Age is just a number for Trent Williams.
The eight-time Pro Bowl left tackle officially re-signed with the 49ers on Tuesday, inking a six-year, $138 million contract. Williams doesn't think it's a stretch he'll finish the deal, sharing that he views it as an incentive.
“Those last years with the numbers being what they are, I think it’s an incentive for me to not get complacent and say, ‘Hey I’ve given this league 15 years, maybe I should hang it up,’" Williams said via video conference with Bay Area media. “That keeps the fire burning on both sides.”
Williams turns 33 in July, and he felt rejuvenated during his first season with the 49ers after not playing in 2019. Pro Football Focus rated him the NFL's top left tackle in 2020, and Williams feels he has quite a few games left in the tank.

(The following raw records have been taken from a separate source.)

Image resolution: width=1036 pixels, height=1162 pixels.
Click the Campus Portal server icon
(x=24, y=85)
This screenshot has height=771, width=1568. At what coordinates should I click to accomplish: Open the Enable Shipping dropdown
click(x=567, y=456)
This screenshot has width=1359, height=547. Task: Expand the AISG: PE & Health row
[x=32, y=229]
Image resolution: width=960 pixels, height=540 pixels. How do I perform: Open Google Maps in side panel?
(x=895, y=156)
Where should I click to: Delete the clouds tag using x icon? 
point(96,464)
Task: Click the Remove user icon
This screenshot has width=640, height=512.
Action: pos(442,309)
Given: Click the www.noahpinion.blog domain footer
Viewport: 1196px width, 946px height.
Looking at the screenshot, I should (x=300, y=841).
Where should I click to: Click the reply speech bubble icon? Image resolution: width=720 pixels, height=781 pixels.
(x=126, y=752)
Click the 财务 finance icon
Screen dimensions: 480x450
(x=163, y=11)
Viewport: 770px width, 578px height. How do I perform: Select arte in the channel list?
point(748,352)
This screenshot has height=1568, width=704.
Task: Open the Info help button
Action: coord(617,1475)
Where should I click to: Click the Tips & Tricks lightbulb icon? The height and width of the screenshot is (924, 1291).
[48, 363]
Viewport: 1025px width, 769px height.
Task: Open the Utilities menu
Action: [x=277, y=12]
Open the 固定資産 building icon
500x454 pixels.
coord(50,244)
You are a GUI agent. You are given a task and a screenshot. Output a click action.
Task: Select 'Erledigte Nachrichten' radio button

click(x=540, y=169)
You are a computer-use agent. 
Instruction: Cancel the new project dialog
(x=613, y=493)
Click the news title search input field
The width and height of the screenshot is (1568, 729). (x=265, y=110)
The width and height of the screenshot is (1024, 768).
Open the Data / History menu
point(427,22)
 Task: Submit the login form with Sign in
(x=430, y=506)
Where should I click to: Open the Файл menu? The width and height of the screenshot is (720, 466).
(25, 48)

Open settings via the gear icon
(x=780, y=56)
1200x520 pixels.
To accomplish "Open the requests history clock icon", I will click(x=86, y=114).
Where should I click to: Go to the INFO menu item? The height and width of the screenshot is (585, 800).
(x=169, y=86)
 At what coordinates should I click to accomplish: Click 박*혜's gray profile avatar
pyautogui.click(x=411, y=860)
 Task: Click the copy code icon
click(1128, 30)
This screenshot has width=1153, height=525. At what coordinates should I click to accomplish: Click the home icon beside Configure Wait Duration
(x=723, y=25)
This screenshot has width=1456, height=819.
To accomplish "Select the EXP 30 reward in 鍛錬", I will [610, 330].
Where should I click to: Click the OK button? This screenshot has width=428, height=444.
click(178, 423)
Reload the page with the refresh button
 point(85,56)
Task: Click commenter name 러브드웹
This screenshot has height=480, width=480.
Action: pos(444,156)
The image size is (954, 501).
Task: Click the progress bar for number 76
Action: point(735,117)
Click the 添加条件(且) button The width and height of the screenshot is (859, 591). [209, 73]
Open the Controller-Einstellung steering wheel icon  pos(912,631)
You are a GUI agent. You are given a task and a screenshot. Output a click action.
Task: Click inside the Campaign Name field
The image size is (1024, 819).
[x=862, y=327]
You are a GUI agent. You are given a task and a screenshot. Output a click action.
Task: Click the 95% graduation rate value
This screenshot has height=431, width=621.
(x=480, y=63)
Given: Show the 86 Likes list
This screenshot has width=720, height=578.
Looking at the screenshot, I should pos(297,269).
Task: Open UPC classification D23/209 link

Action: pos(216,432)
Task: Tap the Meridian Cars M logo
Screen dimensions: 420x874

The 49ers' franchise left tackle doesn't aspire to play at an elite level. He expects it. As long as Williams feels his body can perform, the No. 4 pick in the 2010 NFL Draft is set to protect 49ers quarterbacks' blind side.
Williams compared his potential future to other longtime tackles who have played well into their late thirties like 15-year veteran Andrew Whitworth and 17-year vet Jason Peters, both of whom are 39.
“Playing until 40 is well within reach and the way I feel right now, I feel l do have six years in my body, but I’m not going to be unrealistic,” Williams said. “Got to take it one day at a time and continue to plug away at it, but that is the goal, so I have something to prove.”
Williams’ belief in himself matches the 49ers' hopes to keep the left tackle around for the rest of his career. The former Oklahoma Sooner appreciates the club’s confidence he can continue to reach his high level of the previous 10 seasons.
The well-decorated tackle believes players at his position can have such long careers because of advancements in treatment and medicine, and because of their placement along the offensive line. Playing in space, predominantly 1-on-1, prevents the injuries usually seen with interior linemen.
Regardless of injuries, the only reason Williams might stop playing before his contract runs out is if he is unable to match his own lofty expectations.
“I never intend on being below average, and then if I do, I will hang the cleats up,” Williams said. “Can I play to a high level until I’m 40? We’ll see.”